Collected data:
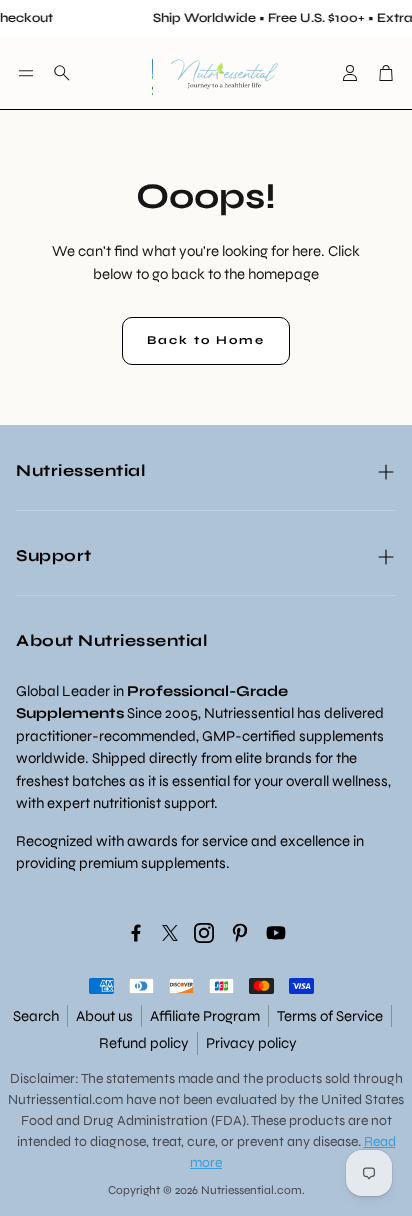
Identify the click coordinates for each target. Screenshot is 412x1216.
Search (36, 1016)
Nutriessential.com (65, 1099)
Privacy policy (251, 1043)
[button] (26, 73)
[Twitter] (170, 933)
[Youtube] (276, 933)
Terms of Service (330, 1016)
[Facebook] (136, 933)
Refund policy (144, 1043)
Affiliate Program (205, 1016)
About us (104, 1016)
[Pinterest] (240, 933)
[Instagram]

WORK TO BE COMPLETED: Quote all the records verbatim, dropping any pictures from your copy.

RESULT FOR THIS EXERCISE:
Identify the click coordinates for each target. Screenshot is 412x1216.
Search (36, 1016)
Nutriessential.com (65, 1099)
Privacy policy (251, 1043)
[button] (26, 73)
[Twitter] (170, 933)
[Youtube] (276, 933)
Terms of Service (330, 1016)
[Facebook] (136, 933)
Refund policy (144, 1043)
Affiliate Program (205, 1016)
About us (104, 1016)
[Pinterest] (240, 933)
[Instagram]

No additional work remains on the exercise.